### Entries provided
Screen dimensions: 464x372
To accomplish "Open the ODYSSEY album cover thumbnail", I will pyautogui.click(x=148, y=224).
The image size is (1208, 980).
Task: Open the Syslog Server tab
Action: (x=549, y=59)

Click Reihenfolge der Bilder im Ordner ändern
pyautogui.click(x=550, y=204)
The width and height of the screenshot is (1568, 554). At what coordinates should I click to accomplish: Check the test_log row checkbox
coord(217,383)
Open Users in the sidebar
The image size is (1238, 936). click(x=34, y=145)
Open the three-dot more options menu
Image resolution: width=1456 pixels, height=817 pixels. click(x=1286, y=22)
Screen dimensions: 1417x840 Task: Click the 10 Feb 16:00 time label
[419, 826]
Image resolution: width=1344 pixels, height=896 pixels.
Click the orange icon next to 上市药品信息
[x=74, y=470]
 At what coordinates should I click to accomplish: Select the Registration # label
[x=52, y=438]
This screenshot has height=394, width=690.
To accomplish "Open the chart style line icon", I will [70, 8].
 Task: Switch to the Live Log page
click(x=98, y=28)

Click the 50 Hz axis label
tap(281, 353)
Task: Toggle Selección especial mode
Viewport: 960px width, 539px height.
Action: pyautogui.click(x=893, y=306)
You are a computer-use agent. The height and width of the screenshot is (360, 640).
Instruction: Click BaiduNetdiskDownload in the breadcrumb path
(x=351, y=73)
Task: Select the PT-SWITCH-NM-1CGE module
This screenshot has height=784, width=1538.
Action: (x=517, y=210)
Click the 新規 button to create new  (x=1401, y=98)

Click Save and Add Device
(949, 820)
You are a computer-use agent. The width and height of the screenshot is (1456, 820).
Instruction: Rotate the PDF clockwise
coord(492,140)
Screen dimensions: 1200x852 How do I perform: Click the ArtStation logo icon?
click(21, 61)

### Exercise requirements
Transcribe the records in full, so that each line reads exactly as before.

### Exercise output
Screen dimensions: 464x372
To accomplish "Open the ODYSSEY album cover thumbnail", I will pyautogui.click(x=148, y=224).
The image size is (1208, 980).
Task: Open the Syslog Server tab
Action: (x=549, y=59)

Click Reihenfolge der Bilder im Ordner ändern
pyautogui.click(x=550, y=204)
The width and height of the screenshot is (1568, 554). At what coordinates should I click to accomplish: Check the test_log row checkbox
coord(217,383)
Open Users in the sidebar
The image size is (1238, 936). click(x=34, y=145)
Open the three-dot more options menu
Image resolution: width=1456 pixels, height=817 pixels. click(x=1286, y=22)
Screen dimensions: 1417x840 Task: Click the 10 Feb 16:00 time label
[419, 826]
Image resolution: width=1344 pixels, height=896 pixels.
Click the orange icon next to 上市药品信息
[x=74, y=470]
 At what coordinates should I click to accomplish: Select the Registration # label
[x=52, y=438]
This screenshot has height=394, width=690.
To accomplish "Open the chart style line icon", I will [70, 8].
 Task: Switch to the Live Log page
click(x=98, y=28)

Click the 50 Hz axis label
tap(281, 353)
Task: Toggle Selección especial mode
Viewport: 960px width, 539px height.
Action: pyautogui.click(x=893, y=306)
You are a computer-use agent. The height and width of the screenshot is (360, 640).
Instruction: Click BaiduNetdiskDownload in the breadcrumb path
(x=351, y=73)
Task: Select the PT-SWITCH-NM-1CGE module
This screenshot has height=784, width=1538.
Action: (x=517, y=210)
Click the 新規 button to create new  (x=1401, y=98)

Click Save and Add Device
(949, 820)
You are a computer-use agent. The width and height of the screenshot is (1456, 820).
Instruction: Rotate the PDF clockwise
coord(492,140)
Screen dimensions: 1200x852 How do I perform: Click the ArtStation logo icon?
click(21, 61)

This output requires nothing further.